По китайским понятиям его лицо было слишком длинным и костистым, возможно, среди дальних предков он имел одного или двух иностранных дьяволов. Черты его лица отражали лишь суровое неодобрение.

— Вы знаете, что еще чешуйчатые дьяволы сделали с женщиной Лю Хань? — сказал Нье. Когда кади покачал головой, он объяснил: — Они фотографировали, как она рожает ребенка, сфотографировали, как ребенок выходит наружу между ее ног. Затем они украли его, чтобы использовать для своих целей, как будто он вьючное животное. Такие картинки они вам не покажут, могу поклясться.

— Это в самом деле так? — спросил Су Шун-Чин. — Вы, коммунисты, мастера придумывать ложь, чтобы помочь своему делу.

Нье сам считал все религии ложью, но возражать не стал.

— Это в самом деле так, — тихо ответил он. Кади изучающе посмотрел на него.

— Теперь вы мне не лжете, — сказал он наконец.

— Теперь я вам не лгу. — согласился Нье.

Он не хотел придираться к последним словам; затем он увидел, что Су Шун-Чин печально кивает, словно одобряя его признание в прежней лжи. Нье продолжил:

— На самом деле женщина Лю Хань после картинок, которые показывают чешуйчатые дьяволы, приобретает лицо, а не теряет его. Это доказывает, что маленькие дьяволы так боятся ее, что хотят дискредитировать любыми средствами, какие у них есть.

Су Шун-Чин пожевал губами, словно человек, обгладывающий мясо с куска свинины с множеством хрящей.

— Возможно, в этом есть доля правды, — сказал он после длинной паузы.

Нье стоило больших трудов скрыть облегчение, которое он испытал, когда кади добавил:

— Я расскажу верующим, как вы объясняете эти картинки, чего бы это ни стоило.

— Это будет очень хорошо, — сказал Нье. — Если мы будем бороться народным фронтом сообща, мы сможем побить маленьких чешуйчатых дьяволов.

— Возможно, есть доля правды и в этом, — повторил Су, — но только некоторая.
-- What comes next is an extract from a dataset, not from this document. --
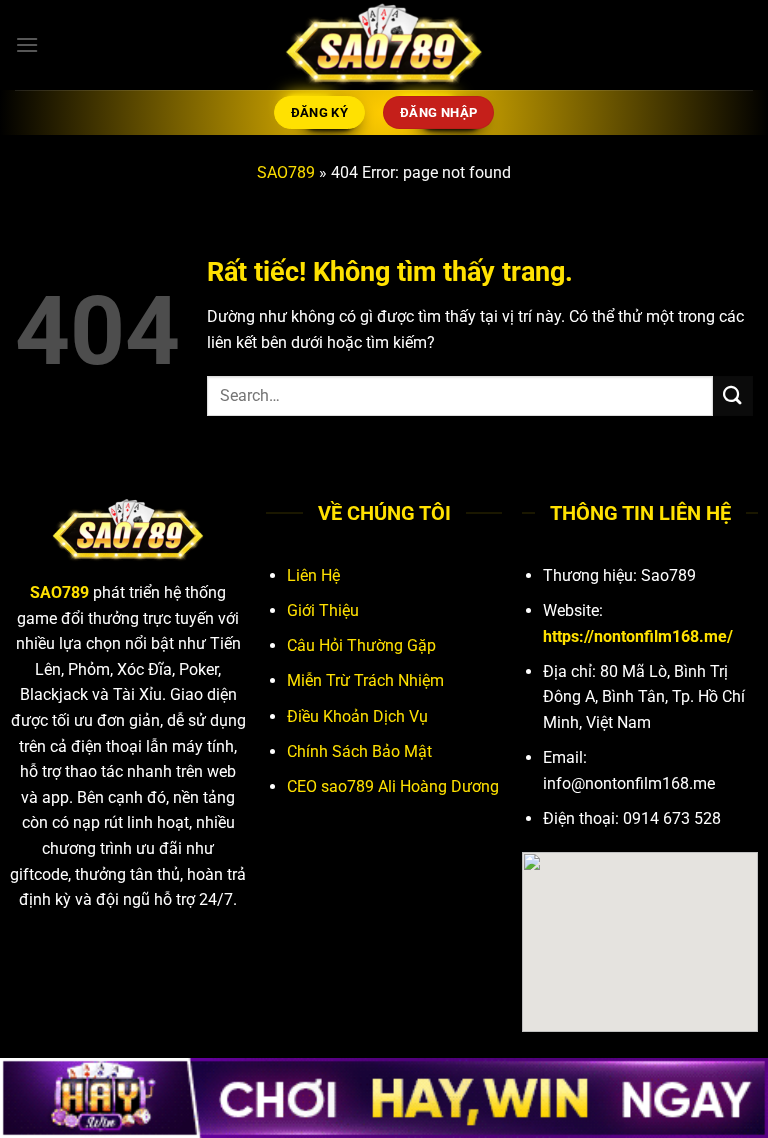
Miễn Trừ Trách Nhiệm (365, 680)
Когда вы говорите — «народный фронт», вы имеете в виду ваш личный фронт. Вы не верите в равное партнерство.

Нье Хо-Т’инг постарался вложить в свой ответ как можно больше возмущения:

— Вы ошибаетесь. Это неправда.

К его удивлению, Су Шун-Чин рассмеялся. Он поводил пальцем перед лицом Нье.
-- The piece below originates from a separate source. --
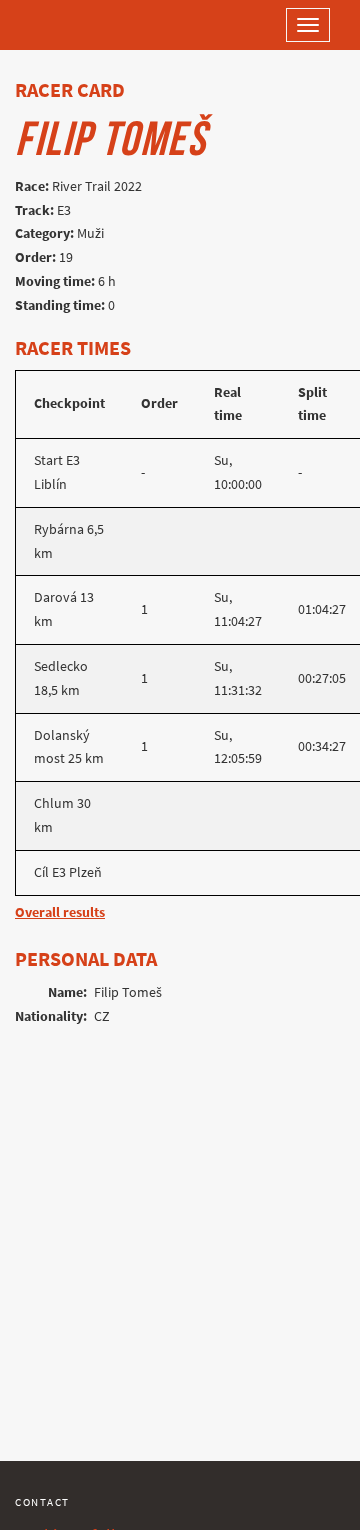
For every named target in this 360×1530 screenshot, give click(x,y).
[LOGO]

— Ах, теперь вы снова мне лжете, — сказал он.

Нье начал было отрицать это, но кади жестом предложил ему молчать.

— Не обращайте внимания. Я понимаю, вы должны говорить то, что вы должны. Даже если я знаю, что это неверно, вы все равно будете спорить. Идите же, и может быть, Бог, сострадающий и всемилостивый, когда-нибудь вложит мудрость в ваше сердце.

«Старый дурак и ханжа», — подумал Нье. Но Су Шун-Чин показал, что он вовсе не дурак, он собирался работать с коммунистами и бороться против пропаганды маленьких дьяволов. В одном он был прав: если Народно-освободительная армия станет частью народного фронта, то народный фронт придет на позиции коммунистической партии.

После того как Нье вышел из мечети, он пошел бродить по улицам и узким «хутунам» Пекина. Чешуйчатые дьяволы установили множество своих машин. Изображения Лю Хань плавали над каждой, вместе с одним или другим мужчиной: обычно с Бобби Фьоре, но не всегда. Маленькие чешуйчатые дьяволы увеличивали громкость звука в моменты, когда она достигала Облаков и Дождя, и громко транслировали комментарии их китайского лакея.

Кое-чего чешуйчатые дьяволы все-таки добились. Многие мужчины, наблюдавшие, как проникают в Лю Хань, называли ее сукой и проституткой (точно так, как Хсиа Шу-Тао) и насмехались над Народно-освободительной армией за то, что ее подняли там до уровня лидера.

— Я знаю, до какого положения я хотел бы ее поднять, — отпустил шутку один остряк, вызвав громкий смех.

Но не все мужчины реагировали подобным образом. Некоторые выражали симпатию к ее бедственному положению и высказывались об этом громко. Нье показалась особенно интересной реакция женщин, которые смотрели записи падения Лю Хань. Почти все без исключения они говорили одно и то же:

— Ох, бедняжка!

Они говорили эти слова не только друг другу, но также своим мужьям, братьям и сыновьям. По китайскому обычаю женщины держались на заднем плане, но это не означало, что у них не было способов заставить услышать их мнение. Если они решили, что маленькие чешуйчатые дьяволы угнетали Лю Хань, то они говорили это и своим мужчинам — и, раньше или позже, мнение мужчин начнет изменяться.

Партийная контрпропаганда от этого тоже не пострадает. Нье улыбнулся. Маленькие чешуйчатые дьяволы нанесли себе такой удар, которого партия нанести бы не смогла.